Introduction to Judaism

Basic Concepts from

S. Daniel Breslauer, Understanding Judaism through History


Hellenistic Canonization, Rituals and Beliefs

Stages in the development of a Jewish canon

Josiah (2 Kings 22-23): Deuteronomic reform

Chronicles-Ezra (2 Chronicles 34-5)

Common elements


Different purposes for religious commandments and observances

Disputes between Pharisees and Sadducees over festivals

  1. Date of Shavuot:

    Apparently Sadducees shared Qumran solar calendar: 364-day year, so that Shavuoth would always fall on Sunday.

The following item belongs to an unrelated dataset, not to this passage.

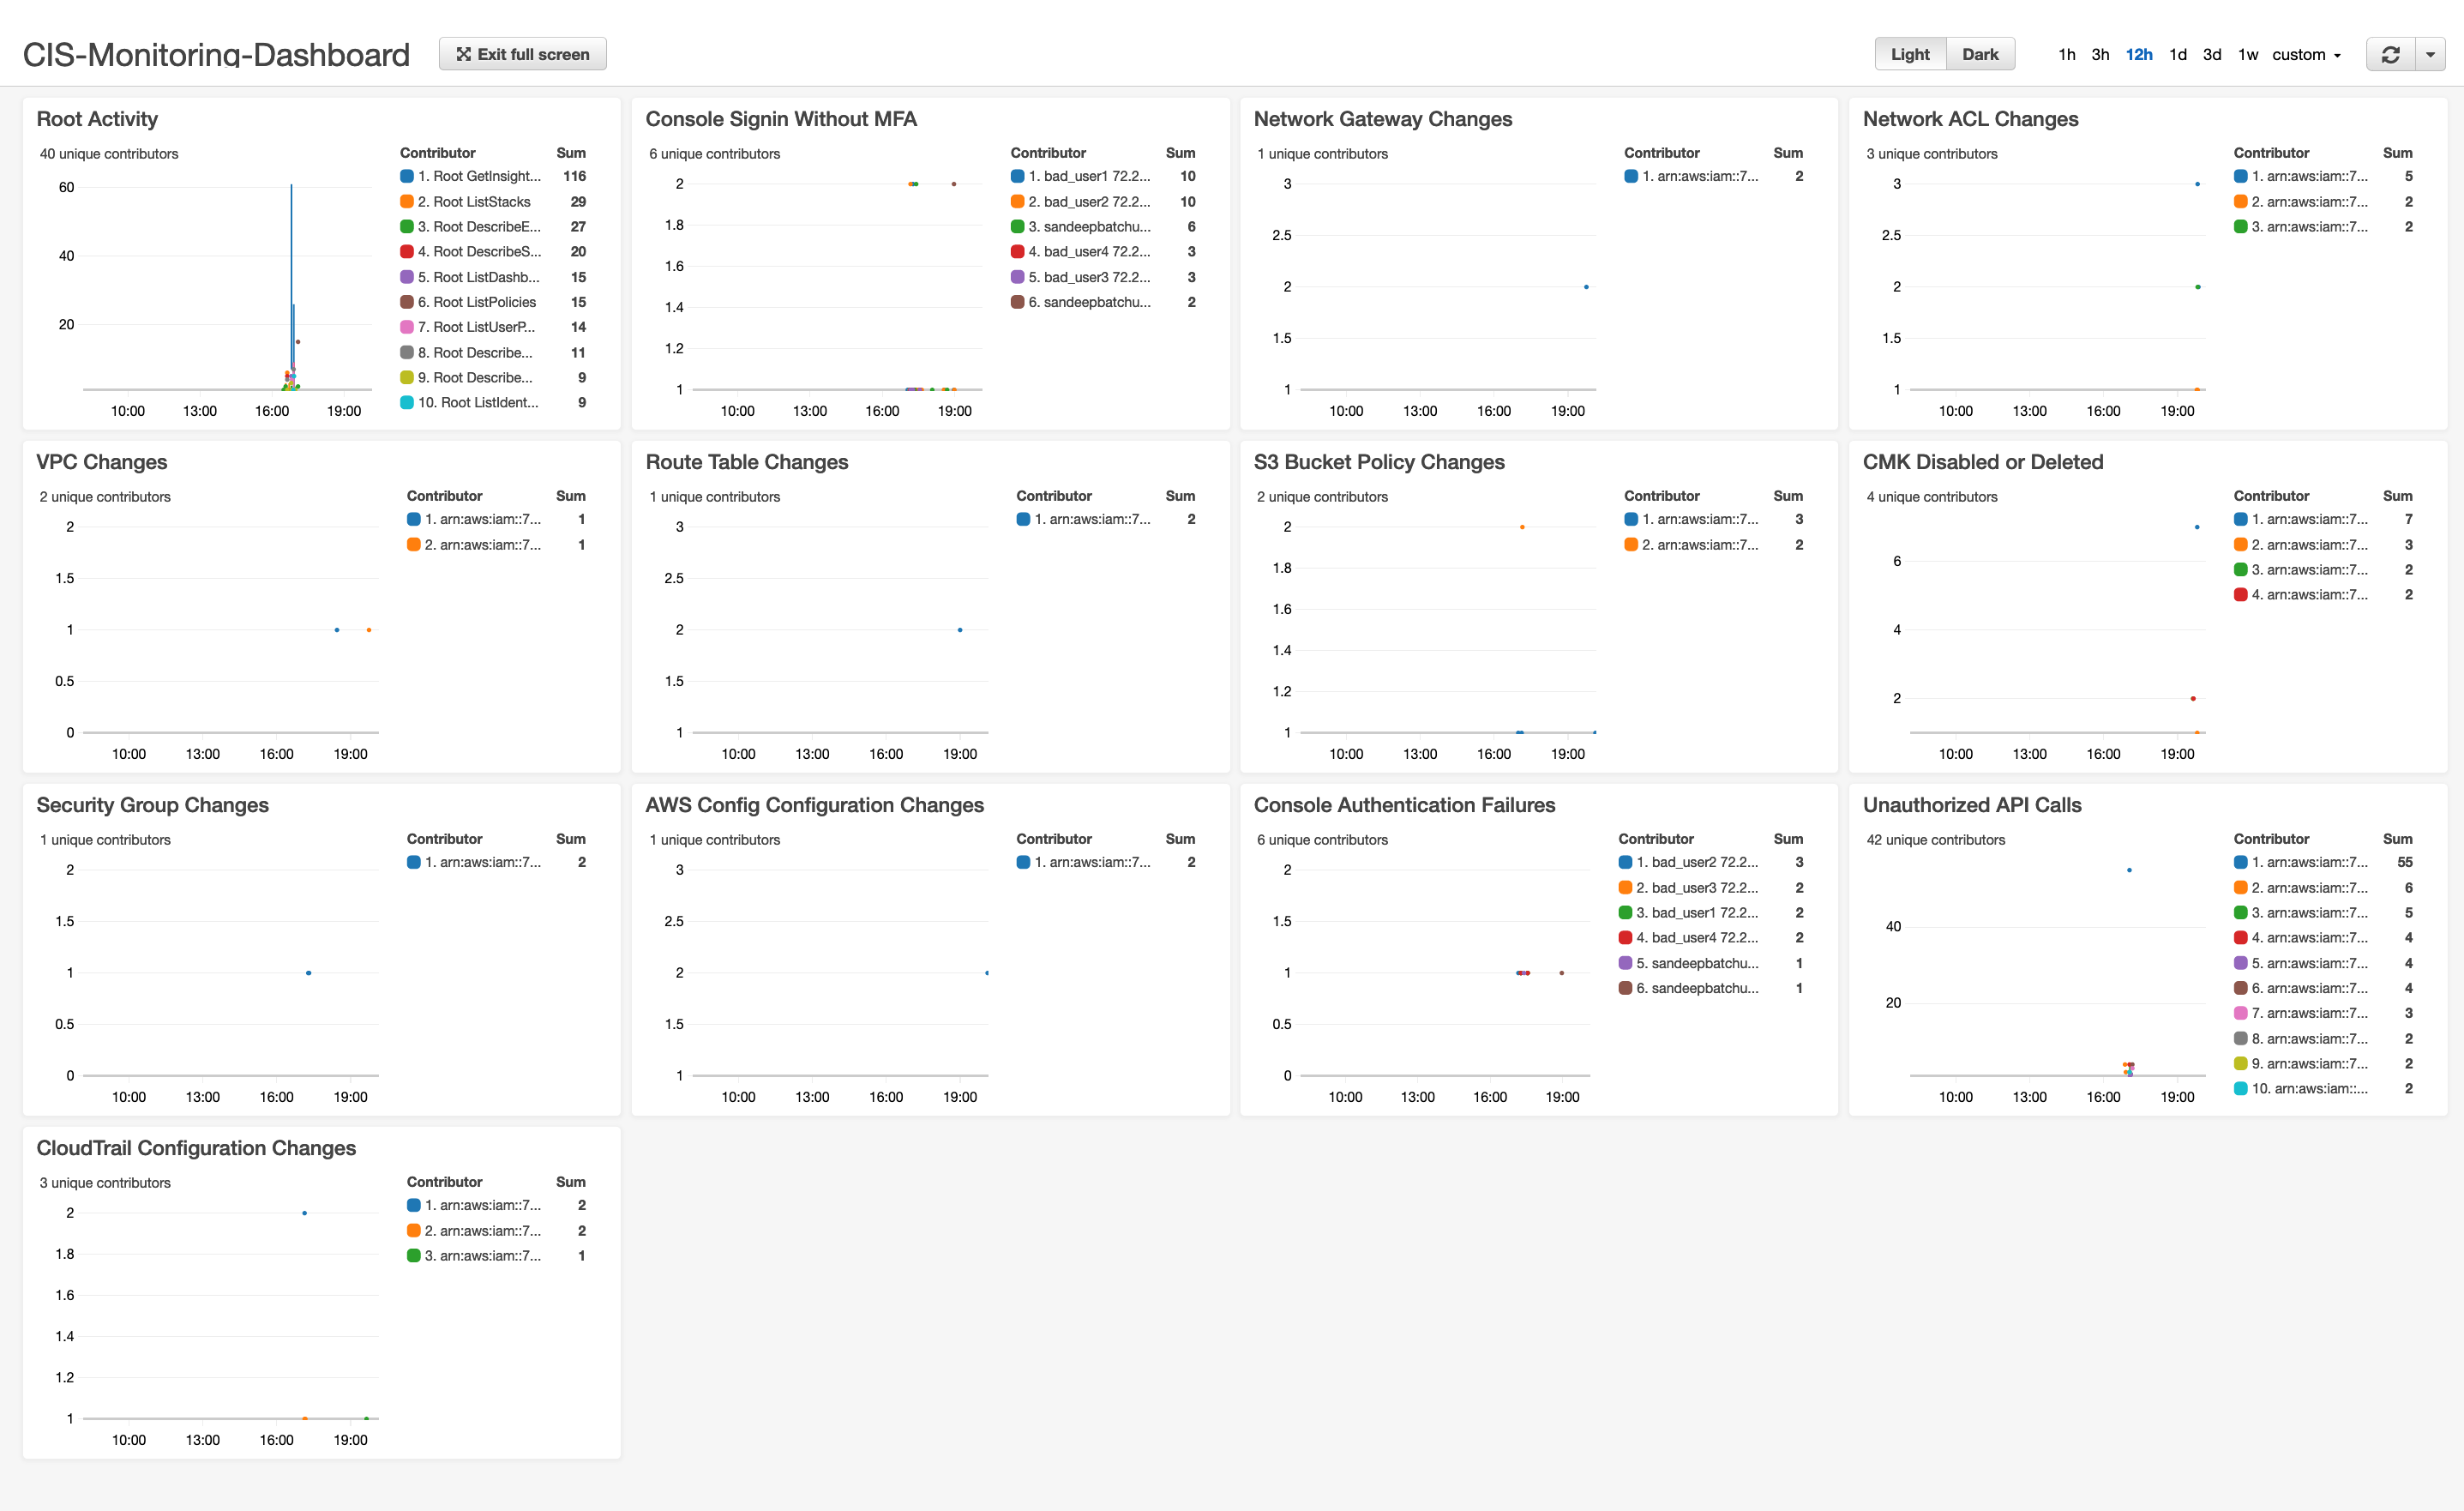
Task: Click the purple legend marker for contributor 5 in Unauthorized API Calls
Action: coord(2240,962)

    Pharisaic calendar allows Shavuoth to commemorate the giving of the Torah at Mount Sinai.

    Pharisaic calendar equivalent to Babylonian: luni-solar cycle.

  2. Fire on the Sabbath

    "Sadducees did not allow any fire on Sabbath, even if kindled before the Sabbath." There is no documentation for this claim.

  3. Worship on Yom Kippur

    Dispute was not over scapegoat (as stated in text-book), but over offering of incense in Holy of Holies. The Pharisees (understanding the biblical text more literally) said the High Priest should light the incense after entering; the Sadducees said to light it before entering.

Alexandrian Hellenistic Judaism

Septuagint

Legend of its miraculous translation by 70 elders (Letter of Aristeas)

Attaches sanctitiy to the translation, not just to the original contents.

Inclusion of material not incorporated into the official Jewish Bible: Apocrypha

Philo and Allegorical Interpretation of Bible

Both rituals and narratives were interpeted as symbolic representations of philosphical ideas.

Jewish tradition portrayed as universal, rational, philosophical system.

Problem of God's interaction with material universe: Doctrine of Logos

Mystical dimension of Philo's Judaism.

Problem of "radical allegorists": Once people have understood the allegorical message of the Torah, do they have to continue observing the rituals?